The drug-eluting deposits can also each have multiple overlying layers of different bioerodible metals, which can further control the release of the underlying therapeutic agent. As shown in FIG. 2D, a first therapeutic agent deposit 32 can include a single overlying layer 38 of a first bioerodible metal and deposits 33 of a second therapeutic agent can having both a first layer 39 of the first bioerodible metal overlying deposit 33 and a second layer 40 of a second bioerodible metal overlying the first layer 39. For example, the first bioerodible metal can be magnesium and the second bioerodible metal can be iron. The presence of the second layer 38 can delay the erosion of the first layer 37, which ultimately results in the delay of the release of the second therapeutic agent of deposit 33.

The plurality of discrete deposits of one or more therapeutic agents can be deposited conventional printing techniques, such as dipping, spraying, roll coating, and ink-jetting. Some processes may include masking techniques to achieve the desired pattern. For example, a pattern of one or more therapeutic agent deposits can be deposited on the abluminal surface of a stent 20 by ink jet printing techniques. The discrete deposits can also be patterned by the use of masking techniques. Cold Gas Dynamic Spray (“CGDS”) can also be used to deposit some forms of therapeutic agent deposits. CGDS is described below. In some embodiments, the therapeutic agent can be deposited within a polymer or ceramic matrix to facilitate the deposition process. In some embodiments, the therapeutic agent deposits can include other additives and/or fillers.

The overlying layers of bioerodible metal can be deposited over the discrete therapeutic agent deposits by physical laser deposition (“PLD”), CGDS, and other room temperature processes. Masking of the stent can allow for the selective encapsulation of the discrete therapeutic agent deposits. The stent can be masked with a slotted tube including apertures matching the shape of the intended pattern. The slotted tube can be a wire grid. The primer layer 31 can also be deposited by a CGDS process.

FIGS. 5A-5E depict various examples of drug-eluting stents according to another embodiment. As shown in FIG. 5A, the therapeutic agent 14 can be in the form of a continuous coating over the metal structural member 30 and bioerodible metal 16 can be in the form of a layer overlying the therapeutic agent 14. In some embodiments, the therapeutic agent coating 16 can include multiple therapeutic agents. Although FIG. 5A depicts an even coat, in practice the coating can be irregular.

As shown in FIG. 5C, the therapeutic agent can be in the form of discrete deposits on the metal structural member 30, and the bioerodible metal 16 can be in the form of a layer overlying the deposits of therapeutic agent 14 and the metal structural member 30. As shown in FIG. 5C, the bioerodible metal top coating can be irregular. An irregular top coating can result in a broader time distribution of the release of the therapeutic agent. The different discrete deposits of therapeutic agent can be the same or different and provided separately or in combinations with each other.

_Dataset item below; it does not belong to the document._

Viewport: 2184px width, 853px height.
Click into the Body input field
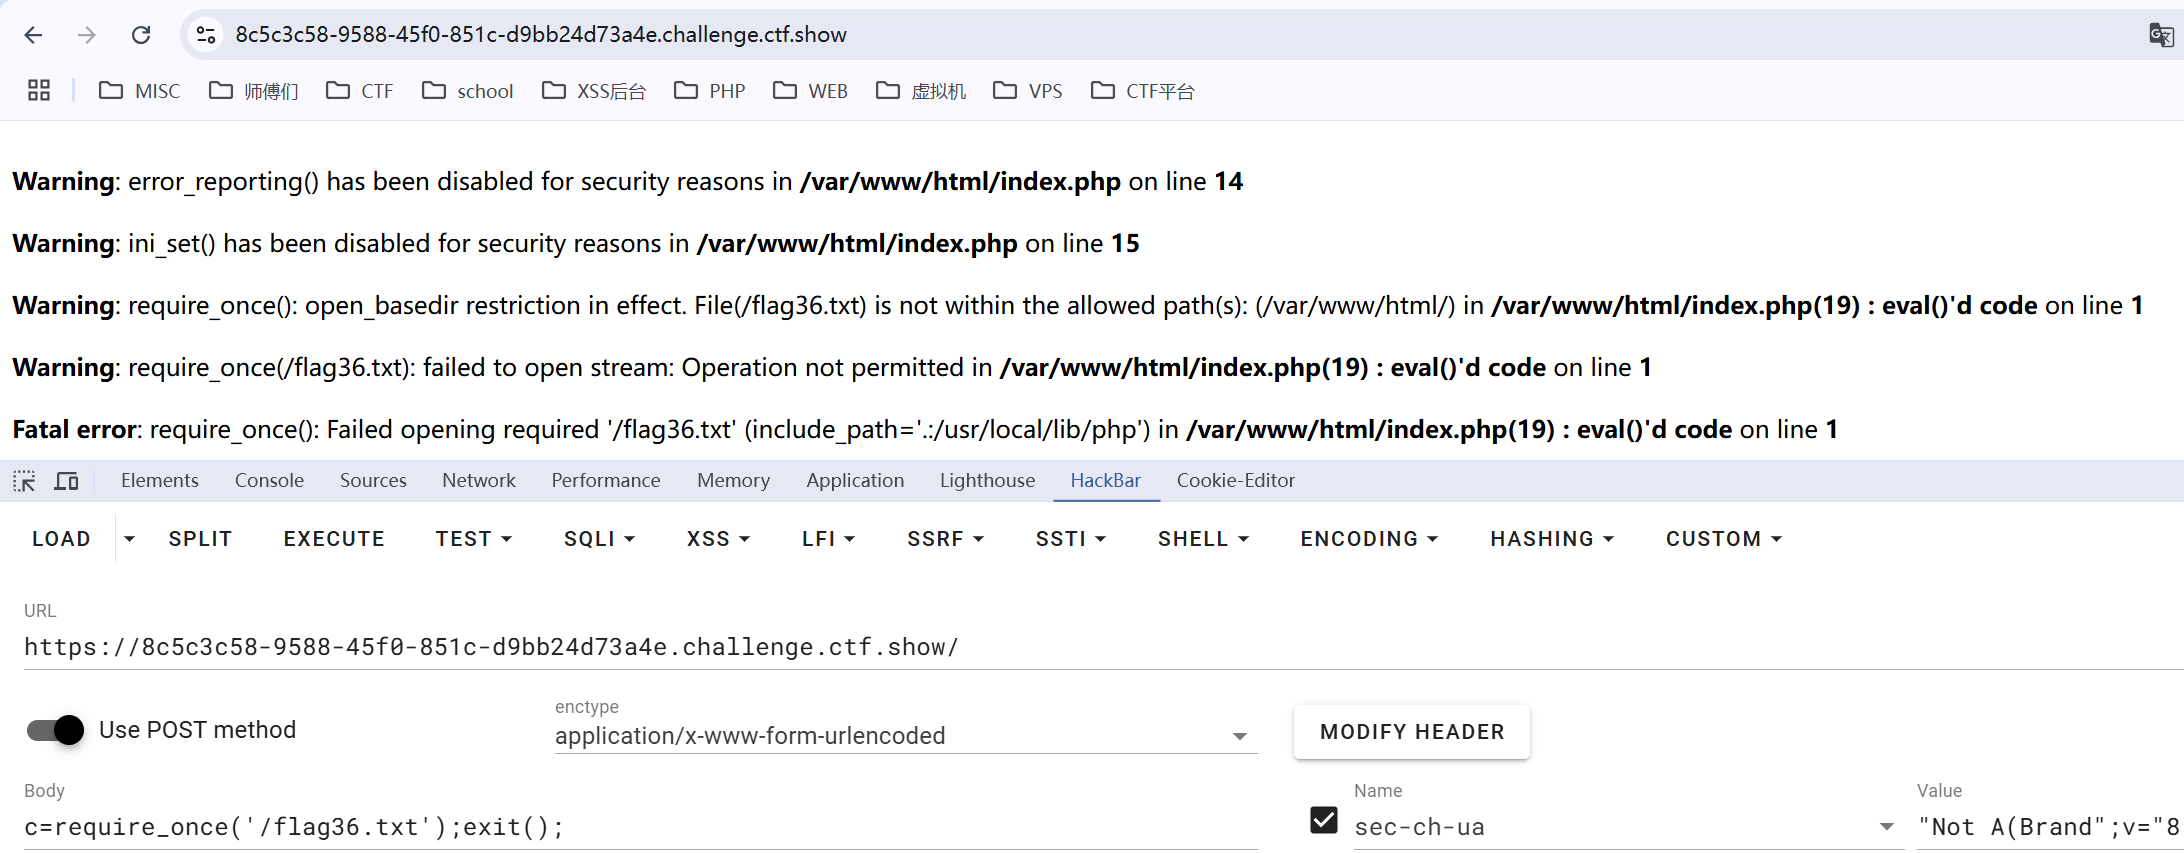coord(640,827)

Although the various deposits of therapeutic agents 14 shown in FIG. 5C are approximately the same size, each deposits 14 may vary in size and shape.

As those shown in FIGS. 5B and 5D, the stent 10 can include a plurality of layers of and/or deposits of therapeutic agent and a plurality of layers of bioerodible metal 16. FIG. 5B depicts a drug-eluting stent having multiple coatings of therapeutic agent(s) and of bioerodible metals. The quantity and/or composition of each therapeutic agent layer can be varied. Similarly, the thickness and/or composition of the bioerodible metal layers 16 may also vary. For example, each layer of bioerodible metal could include a different alloy, each alloy having a different erosion rate. The thickness of each bioerodible metal layer 16 will also impact the timing and rate of release of the therapeutic agent(s). FIG. 5D depicts an arrangement containing a plurality of discrete deposits of therapeutic agent(s) 14 between various layers of bioerodible metal 16. Again, each discrete deposit of therapeutic agent 14 and layer of bioerodible metal 16 may vary in size, shape, and/or composition, impacting the release schedule of the therapeutic agent(s) 14.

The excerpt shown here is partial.